1. The core is breathing cyan. I can toggle the server off and on and the core disconnects and reconnects perfectly. The core is connected to the server because the server says “core connected!”

2 ) I though I had sent the server IP address here:

$ spark keys server default_key.pub.pem xxx.xxx.xxx.xxx <--my IP address
Creating DER format file
running openssl rsa -in  default_key.pub.pem -pubin -pubout -outform DER -out default_key.pub.der
running dfu-util -l

3. The CLI is pointing at my local cloud, and I switch back and forth, checking my core on the Spark Cloud, so this is working as expected.

I am simply trying to follow instructions here and I am getting frustrated, so I am gonna put it aside for awhile. I think if I understood the intricacies involved I might have a better shot at it (what goes where and why?). I am going to go back to your original tutorial (in which the core is physically connected to the server at the time of setup). I have performed that tutorial successfully numerous times! Maybe I can make the leap to a remote setup that way . . .

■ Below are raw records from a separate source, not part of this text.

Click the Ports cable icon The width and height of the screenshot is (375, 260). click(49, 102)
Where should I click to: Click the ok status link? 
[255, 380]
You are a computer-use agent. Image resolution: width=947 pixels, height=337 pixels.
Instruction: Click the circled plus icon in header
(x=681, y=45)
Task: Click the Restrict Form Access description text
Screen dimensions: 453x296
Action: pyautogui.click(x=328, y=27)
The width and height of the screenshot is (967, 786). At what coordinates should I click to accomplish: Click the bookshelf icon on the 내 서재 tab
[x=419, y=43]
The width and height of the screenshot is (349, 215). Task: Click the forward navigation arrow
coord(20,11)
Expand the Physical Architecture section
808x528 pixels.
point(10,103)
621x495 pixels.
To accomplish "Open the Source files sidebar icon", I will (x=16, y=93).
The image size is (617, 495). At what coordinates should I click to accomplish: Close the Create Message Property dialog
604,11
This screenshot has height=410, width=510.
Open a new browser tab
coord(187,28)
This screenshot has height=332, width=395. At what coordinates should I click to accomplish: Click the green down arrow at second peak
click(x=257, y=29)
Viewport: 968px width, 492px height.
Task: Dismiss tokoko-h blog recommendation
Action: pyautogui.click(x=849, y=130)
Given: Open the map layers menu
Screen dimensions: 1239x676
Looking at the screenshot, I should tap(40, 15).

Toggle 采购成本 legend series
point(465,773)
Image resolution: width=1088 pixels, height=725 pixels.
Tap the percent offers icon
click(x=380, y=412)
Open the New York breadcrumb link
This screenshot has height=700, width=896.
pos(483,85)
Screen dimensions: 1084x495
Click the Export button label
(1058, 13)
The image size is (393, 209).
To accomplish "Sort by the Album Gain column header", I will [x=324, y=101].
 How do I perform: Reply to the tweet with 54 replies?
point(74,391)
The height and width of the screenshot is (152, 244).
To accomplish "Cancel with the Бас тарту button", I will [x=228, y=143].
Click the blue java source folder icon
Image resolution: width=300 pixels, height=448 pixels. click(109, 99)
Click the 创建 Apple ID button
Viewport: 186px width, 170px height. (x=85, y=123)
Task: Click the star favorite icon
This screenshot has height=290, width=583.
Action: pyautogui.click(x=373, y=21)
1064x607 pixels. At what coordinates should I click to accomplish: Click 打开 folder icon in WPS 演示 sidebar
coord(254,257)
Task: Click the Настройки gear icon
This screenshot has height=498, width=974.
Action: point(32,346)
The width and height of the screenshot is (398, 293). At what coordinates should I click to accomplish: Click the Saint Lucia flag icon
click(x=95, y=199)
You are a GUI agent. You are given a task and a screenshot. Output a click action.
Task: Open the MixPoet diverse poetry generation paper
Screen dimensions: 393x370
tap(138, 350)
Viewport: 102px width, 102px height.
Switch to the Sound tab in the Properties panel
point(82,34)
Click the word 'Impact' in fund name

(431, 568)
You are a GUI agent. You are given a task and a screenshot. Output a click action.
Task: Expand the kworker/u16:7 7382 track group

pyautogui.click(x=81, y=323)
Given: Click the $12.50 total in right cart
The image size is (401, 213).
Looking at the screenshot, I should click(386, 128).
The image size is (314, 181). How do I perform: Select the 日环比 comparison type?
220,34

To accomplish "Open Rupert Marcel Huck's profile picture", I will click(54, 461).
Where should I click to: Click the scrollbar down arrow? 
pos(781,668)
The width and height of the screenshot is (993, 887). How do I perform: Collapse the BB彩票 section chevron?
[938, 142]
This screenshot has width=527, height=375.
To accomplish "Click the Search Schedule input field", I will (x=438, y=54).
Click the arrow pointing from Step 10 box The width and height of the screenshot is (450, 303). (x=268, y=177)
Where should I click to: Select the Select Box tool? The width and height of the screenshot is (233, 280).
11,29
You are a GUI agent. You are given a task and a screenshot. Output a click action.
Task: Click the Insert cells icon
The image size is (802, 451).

Wait, I don’t have to run the Spark-CLI on the remote server, do I?

Argh.

Jason

Simply make sure that spark-cli is using yhe profile for your local and it should be listed

@kennethlimcp i want to deploy a spark-server in my instance.
But after “particle keys doctor core_id” i can see core_keys dir have this core’s .json and .pem file.
I must restart my spark-server then i can get the new core’s data from api or "particle list"
Is any possible do not need to restart spark-server?